Hysteria
What happens when grief is mistaken for illness?
This comic examines the diagnosis and treatment of hysteria in the Victorian era, using the ‘rest cure’ to expose how women’s mental and physical distress was routinely dismissed, misunderstood, and controlled. Rather than offering genuine care, these medical practices reinforced gender norms and social obedience, framing women’s emotions and autonomy as pathological. The story reflects on how medicine can lead to silence.
Sources
Vanvuren, C. (2017) The History of Hysteria: Sexism in Diagnosis. Talkspace. Available at: https://www.talkspace.com/blog/history-hysteria-sexism-diagnosis/ (accessed: 08.02.26)
COVE Collective (n.d.) The Rest Cure and Hysteria. COVE. Available at: https://editions.covecollective.org/content/rest-cure-and-hysteria accessed: 08.02.26)
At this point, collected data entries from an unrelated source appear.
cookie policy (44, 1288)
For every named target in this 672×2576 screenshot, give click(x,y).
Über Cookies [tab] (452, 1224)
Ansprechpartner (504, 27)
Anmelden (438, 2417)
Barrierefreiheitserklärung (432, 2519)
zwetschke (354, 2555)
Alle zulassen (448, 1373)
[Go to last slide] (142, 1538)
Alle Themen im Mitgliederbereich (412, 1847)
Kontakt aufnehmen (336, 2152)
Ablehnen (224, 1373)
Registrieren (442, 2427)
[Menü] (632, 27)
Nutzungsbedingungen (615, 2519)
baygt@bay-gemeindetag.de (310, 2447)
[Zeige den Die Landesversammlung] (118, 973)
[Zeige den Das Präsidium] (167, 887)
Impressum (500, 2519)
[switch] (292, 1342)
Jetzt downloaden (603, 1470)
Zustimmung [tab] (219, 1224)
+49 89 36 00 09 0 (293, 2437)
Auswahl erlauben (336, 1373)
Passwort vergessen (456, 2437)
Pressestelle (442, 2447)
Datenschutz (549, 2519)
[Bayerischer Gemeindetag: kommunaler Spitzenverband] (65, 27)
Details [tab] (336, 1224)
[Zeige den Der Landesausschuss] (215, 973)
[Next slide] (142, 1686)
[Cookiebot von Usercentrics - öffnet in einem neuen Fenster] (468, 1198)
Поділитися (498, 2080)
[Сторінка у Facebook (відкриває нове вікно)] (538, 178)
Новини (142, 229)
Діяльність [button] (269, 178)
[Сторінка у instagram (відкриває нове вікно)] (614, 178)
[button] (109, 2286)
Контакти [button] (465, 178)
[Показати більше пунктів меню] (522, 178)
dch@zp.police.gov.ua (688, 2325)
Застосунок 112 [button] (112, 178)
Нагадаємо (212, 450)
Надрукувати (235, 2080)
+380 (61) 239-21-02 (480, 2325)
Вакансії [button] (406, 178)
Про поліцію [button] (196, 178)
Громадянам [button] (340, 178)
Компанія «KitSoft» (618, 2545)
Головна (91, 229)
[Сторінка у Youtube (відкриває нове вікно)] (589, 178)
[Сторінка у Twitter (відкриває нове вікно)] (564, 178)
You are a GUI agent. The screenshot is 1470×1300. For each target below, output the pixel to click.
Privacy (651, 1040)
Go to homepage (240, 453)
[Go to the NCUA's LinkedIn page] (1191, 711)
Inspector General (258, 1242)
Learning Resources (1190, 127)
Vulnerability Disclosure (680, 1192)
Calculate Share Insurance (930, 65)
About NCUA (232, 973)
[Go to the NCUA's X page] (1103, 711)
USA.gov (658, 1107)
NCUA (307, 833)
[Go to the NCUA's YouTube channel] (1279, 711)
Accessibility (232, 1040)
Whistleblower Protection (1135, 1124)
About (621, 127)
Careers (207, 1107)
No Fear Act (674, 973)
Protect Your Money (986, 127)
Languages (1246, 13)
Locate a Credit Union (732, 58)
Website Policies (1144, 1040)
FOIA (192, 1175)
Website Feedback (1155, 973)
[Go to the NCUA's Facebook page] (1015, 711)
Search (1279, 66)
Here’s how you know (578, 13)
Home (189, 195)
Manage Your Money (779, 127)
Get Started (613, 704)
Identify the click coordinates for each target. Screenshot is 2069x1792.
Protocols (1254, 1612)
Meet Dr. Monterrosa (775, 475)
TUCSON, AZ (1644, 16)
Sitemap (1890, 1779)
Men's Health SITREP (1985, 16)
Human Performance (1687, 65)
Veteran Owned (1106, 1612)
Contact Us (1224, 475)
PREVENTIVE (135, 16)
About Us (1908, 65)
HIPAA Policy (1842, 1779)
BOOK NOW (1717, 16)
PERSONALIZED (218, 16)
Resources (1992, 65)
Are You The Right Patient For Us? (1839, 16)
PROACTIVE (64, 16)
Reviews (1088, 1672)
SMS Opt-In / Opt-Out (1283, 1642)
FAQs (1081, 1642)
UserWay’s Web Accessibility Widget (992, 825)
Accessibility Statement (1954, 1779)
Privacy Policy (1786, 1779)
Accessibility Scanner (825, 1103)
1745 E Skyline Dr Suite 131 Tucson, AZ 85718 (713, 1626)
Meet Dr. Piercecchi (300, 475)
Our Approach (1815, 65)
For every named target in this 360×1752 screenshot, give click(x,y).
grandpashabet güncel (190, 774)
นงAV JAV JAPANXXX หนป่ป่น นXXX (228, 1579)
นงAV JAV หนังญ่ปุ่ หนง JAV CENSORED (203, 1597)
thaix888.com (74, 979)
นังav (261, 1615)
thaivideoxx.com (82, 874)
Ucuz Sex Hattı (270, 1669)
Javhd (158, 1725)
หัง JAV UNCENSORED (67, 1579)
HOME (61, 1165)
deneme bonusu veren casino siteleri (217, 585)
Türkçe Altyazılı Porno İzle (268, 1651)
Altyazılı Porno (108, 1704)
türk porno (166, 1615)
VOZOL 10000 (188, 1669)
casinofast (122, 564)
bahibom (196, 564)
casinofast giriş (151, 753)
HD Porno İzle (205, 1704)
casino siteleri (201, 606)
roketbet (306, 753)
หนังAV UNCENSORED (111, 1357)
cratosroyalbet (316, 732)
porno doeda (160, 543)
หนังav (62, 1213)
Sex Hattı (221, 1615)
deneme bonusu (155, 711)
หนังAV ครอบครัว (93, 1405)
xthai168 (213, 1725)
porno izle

Boyle, K. (n.d.) Hysterical Victorian Women. Historic UK. Available at: https://www.historic-uk.com/CultureUK/Hysterical-Victorian-Women/ accessed: 08.02.26)
Hanna Petrovszki
"I chose this topic because hysteria represents how women’s emotions and suffering were historically misunderstood, controlled, and silenced under the authority of medicine. By revisiting this diagnosis through illustrations, I wanted to question how easily pain can be misinterpreted when power and bias shape the narrative."